Digital Ulcers in Systemic Sclerosis - Frequency, Subtype Distribution and Clinical Outcome.

Digital ulcers (DUs) are frequent and recurrent complication in systemic sclerosis (SSc) and are the main cause of pain, impaired function of the hand and disability in SSc. The current study is a retrospective analysis of 60 SSc patients (47 patients with limited cutaneous SSc, 8 patients with diffuse cutaneous SSc and 5 patients with overlap syndrome, mean age 54.5±14.2 years, 52 women and 8 men). The frequency and evolution of DUs as well as the applied therapeutic strategies were analyzed. During the follow-up for a period between 6 months and 6 years, DUs at the fingers were registered in 35% of patients (21/60), more often in patients with diffuse cutaneous SSc (75%, 6/8) as compared with patients with limited cutaneous SSc (29%, 14/47, p<0.05) and overlap syndrome (20%, 1/5). The most frequently observed DUs were ischemic lesions at the fingerpads (85.7%, 18/21) and ulcerations over bony prominences of the fingers (23%, 5/21), which may be found simultaneously. More rare types of DUs were necrotic lesions (14%, 3/21). Thirty-eight percents (8/21) of the patients with DUs showed signs of inflammation. In one patient (4.76%, 1/21) an osteomyelitis developed and an amputation of a finger's distal phalanx was performed. DUs at the toes were significantly less frequent as compared with DUs at the fingers (10%, 6/60, p<0.05). The period of healing of the DUs is prolonged and in the studied group was 3.39±2.39 months. The treatment regimen in SSc patients with DUs included vasodilators, local antiseptic treatment, antiplatelet drug; anticoagulant in cases with development of necrotic lesions, antibiotics in cases of infection or necrotic lesions, and other symptomatic therapies. In conclusion, DUs are a common complication in SSc and require complex therapeutic measures for achievement of a positive outcome.
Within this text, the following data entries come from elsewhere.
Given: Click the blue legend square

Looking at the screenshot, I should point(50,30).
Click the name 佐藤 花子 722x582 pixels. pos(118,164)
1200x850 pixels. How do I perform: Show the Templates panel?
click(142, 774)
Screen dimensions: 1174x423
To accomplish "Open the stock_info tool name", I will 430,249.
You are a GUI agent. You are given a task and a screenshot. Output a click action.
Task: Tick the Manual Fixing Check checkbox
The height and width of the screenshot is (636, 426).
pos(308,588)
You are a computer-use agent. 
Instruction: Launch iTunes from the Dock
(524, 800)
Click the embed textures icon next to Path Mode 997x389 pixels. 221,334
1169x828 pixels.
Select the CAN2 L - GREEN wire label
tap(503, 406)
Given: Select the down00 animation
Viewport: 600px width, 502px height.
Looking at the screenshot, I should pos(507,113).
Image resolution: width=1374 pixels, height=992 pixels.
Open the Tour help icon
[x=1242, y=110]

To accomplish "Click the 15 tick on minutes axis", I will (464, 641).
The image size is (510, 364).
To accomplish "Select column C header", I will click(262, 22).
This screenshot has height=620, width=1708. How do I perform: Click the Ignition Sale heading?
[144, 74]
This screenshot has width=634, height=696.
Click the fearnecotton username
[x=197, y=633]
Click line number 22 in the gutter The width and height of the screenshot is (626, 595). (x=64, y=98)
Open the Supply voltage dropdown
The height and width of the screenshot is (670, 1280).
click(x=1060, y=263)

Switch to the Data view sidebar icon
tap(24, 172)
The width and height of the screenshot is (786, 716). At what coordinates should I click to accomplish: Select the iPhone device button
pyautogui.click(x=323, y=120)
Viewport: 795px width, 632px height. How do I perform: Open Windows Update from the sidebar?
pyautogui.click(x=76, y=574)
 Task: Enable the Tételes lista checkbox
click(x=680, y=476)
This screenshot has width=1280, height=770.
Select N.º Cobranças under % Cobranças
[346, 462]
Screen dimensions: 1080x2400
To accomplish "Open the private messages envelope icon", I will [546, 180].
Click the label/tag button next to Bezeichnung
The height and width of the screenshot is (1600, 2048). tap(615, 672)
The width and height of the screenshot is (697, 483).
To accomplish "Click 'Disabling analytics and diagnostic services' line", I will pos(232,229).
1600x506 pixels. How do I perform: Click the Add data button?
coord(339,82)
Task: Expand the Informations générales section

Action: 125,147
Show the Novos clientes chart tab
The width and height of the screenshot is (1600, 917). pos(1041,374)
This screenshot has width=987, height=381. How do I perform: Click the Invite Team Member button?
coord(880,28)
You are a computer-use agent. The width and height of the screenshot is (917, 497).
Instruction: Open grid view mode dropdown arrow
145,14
Digital Ulcers in Systemic Sclerosis - How to Manage in 2013?

Digital ulcers (DUs) are among the most frequent and disabling vascular complications in patients with systemic sclerosis (SSc). The etiology and pathogenesis of DUs differs depending on the lesion localization. For this reason the underlying etiologic and pathogenetic factors will guide the therapeutic decision. The main pathogenic mechanism that contributes to the development of fingertip DUs is ischemia owing to SSc-related vasculopathy. DUs over bony prominences are mainly a result of skin fibrosis, epidermal thinning and mechanical friction. At the areas of subcutaneous calcinosis DUs can develop as a result of mechanical friction and inflammation. Thus, in cases of DUs over bony prominences and calcinosis, avoidance of trauma and skin care are main measures of primary prophylaxis. In pure ischemic DUs, a combination of vasodilators (calcium channel blockers (CCBs), intravenous prostanoid, phosphodiesterase inhibitors) and antiplatelet drugs should be applied. Despite the lack of controlled trials addressing the administration of antiplatelet agents and anticoagulants in DUs in the context of SSc, the current knowledge about the platelet and coagulation dysfunction leads to their frequent administration from the leading experts in the field of SSc. In our opinion, as more powerful agents, anticoagulants should be considered in severe cases of development of digital gangrenes. Analgetics and antibiotics may be indicated and local treatment is a mandatory care. Currently, the EUSTAR recommendations for the treatment of RP and DUs in SSc include CCBs, intravenous prostanoids and endothelin receptor antagonists. Although for the inclusion of other options in the official recommendations, their efficacy should be confirmed by controlled clinical trials, they are routinely used in the leading scleroderma-centers based on the current knowledge about the pathogenesis of development of DUs in SSc.